Roma - «Qualsiasi verifica strutturale sulle opere in concessione» è compito «del concessionario». Lo afferma il ministero dei Trasporti

Roma - «Qualsiasi verifica strutturale sulle opere in concessione» è compito «del concessionario». Lo afferma il ministero dei Trasporti e delle Infrastrutture in una nota in cui precisa che «i controlli del concedente sono prioritariamente rivolti all’ottemperanza degli obblighi convenzionali».

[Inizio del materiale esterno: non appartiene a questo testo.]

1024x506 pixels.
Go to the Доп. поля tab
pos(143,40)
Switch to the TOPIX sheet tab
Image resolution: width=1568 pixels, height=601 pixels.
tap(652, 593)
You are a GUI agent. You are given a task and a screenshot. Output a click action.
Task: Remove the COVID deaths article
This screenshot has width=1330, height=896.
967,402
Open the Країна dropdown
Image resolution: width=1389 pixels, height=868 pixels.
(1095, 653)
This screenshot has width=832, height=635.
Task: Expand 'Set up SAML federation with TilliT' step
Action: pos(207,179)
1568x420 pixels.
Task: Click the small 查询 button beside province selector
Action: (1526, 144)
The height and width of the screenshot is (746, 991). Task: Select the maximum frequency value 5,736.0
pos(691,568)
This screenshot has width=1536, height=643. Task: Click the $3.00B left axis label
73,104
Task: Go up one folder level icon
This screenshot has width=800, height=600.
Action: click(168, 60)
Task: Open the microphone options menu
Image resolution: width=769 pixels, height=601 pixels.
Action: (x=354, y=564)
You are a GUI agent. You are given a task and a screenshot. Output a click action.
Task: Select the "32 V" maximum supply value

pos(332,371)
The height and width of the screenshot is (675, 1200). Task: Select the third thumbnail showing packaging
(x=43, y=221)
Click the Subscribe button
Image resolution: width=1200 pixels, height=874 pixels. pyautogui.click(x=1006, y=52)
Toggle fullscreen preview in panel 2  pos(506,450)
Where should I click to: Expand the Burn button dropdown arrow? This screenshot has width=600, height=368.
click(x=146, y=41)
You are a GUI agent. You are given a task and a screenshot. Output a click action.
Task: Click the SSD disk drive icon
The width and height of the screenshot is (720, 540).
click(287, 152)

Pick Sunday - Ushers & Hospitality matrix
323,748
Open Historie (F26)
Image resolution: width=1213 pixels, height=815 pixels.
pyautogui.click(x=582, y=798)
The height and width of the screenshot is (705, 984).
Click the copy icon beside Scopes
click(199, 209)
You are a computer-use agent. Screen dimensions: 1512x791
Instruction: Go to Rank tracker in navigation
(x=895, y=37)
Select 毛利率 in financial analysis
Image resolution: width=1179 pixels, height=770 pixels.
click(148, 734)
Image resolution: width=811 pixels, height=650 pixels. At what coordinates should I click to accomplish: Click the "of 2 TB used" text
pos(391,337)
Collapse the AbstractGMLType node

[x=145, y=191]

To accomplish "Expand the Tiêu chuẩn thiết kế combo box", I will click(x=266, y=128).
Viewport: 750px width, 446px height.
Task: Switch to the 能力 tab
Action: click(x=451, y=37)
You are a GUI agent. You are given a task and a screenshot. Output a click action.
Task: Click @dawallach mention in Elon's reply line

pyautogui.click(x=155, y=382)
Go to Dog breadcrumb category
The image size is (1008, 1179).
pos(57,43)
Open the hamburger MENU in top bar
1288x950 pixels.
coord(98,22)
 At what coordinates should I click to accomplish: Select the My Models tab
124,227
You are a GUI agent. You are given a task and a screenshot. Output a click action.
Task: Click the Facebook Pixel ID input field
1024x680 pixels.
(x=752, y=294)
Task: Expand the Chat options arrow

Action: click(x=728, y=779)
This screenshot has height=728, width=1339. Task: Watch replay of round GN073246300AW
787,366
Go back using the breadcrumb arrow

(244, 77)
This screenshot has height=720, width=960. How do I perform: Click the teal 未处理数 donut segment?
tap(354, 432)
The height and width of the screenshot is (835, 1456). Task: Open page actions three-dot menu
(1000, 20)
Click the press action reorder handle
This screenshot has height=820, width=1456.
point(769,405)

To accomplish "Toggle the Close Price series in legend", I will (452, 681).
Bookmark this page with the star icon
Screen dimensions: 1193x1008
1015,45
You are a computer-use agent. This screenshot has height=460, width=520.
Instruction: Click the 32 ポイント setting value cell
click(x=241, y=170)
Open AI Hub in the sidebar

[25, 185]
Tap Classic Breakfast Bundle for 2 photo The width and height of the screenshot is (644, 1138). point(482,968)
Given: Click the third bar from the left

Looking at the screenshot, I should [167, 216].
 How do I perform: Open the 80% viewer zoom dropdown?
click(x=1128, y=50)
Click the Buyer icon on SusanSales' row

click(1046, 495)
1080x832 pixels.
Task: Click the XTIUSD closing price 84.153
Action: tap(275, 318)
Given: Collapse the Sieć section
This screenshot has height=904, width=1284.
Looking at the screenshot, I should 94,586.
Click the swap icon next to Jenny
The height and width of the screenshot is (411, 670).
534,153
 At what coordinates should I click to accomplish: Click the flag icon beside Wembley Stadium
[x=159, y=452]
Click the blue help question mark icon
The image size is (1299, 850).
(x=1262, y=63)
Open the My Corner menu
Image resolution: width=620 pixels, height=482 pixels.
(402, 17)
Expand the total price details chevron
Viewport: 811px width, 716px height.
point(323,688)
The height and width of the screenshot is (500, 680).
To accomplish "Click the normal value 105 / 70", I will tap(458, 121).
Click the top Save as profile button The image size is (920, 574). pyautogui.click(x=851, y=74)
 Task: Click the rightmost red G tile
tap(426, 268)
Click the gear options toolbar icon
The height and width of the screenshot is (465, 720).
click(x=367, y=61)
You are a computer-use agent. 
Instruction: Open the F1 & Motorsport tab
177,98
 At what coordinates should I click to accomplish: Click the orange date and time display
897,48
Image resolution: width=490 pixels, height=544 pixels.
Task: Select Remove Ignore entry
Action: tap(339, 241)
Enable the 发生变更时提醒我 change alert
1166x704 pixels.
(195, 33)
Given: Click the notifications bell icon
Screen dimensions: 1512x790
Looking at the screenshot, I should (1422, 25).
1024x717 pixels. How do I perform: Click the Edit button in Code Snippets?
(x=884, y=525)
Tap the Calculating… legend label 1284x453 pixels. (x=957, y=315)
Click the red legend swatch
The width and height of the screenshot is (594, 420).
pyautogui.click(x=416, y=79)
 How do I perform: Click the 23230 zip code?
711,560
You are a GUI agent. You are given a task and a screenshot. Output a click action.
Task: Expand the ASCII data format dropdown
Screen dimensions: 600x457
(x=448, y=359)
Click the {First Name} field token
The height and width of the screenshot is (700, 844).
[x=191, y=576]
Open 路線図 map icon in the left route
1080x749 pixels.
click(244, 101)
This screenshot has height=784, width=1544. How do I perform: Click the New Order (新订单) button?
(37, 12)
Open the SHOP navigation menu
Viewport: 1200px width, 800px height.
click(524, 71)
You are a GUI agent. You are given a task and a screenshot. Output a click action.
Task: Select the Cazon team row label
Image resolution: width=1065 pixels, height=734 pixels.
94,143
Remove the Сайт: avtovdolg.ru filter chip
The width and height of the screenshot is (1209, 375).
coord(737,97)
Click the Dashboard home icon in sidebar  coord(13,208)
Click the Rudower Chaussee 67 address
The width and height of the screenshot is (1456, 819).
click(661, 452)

«Il controllo che deve svolgere questa Amministrazione afferisce un ambito dal quale risulta completamente esclusa qualsiasi verifica strutturale sulle opere in concessione, che è invece compito del concessionario. I controlli del concedente sono prioritariamente rivolti all’ottemperanza degli obblighi convenzionali», puntualizza il ministero di Infrastrutture e Trasporti. «L’organizzazione, le risorse ed i mezzi della Direzione Generale per la Vigilanza sulle Concessionarie Autostradali sono rapportati alle specifiche competenze dell’Amministrazione che non includono e non si sovrappongono alle attività di verifica spettanti al concessionario. Con l’istituto della concessione - prosegue il Mit - lo Stato demanda ad un soggetto terzo, concessionario, le competenze legate alla gestione e manutenzione dell’infrastruttura che vengono esercitate sulla base di una specifica organizzazione e con disponibilità di uomini e mezzi. Tale schema operativo prevede il trasferimento al concessionario di ogni onere connesso alla verifica dello stato dell’infrastruttura, come peraltro acclarato dall’articolo 14 del Codice della Strada».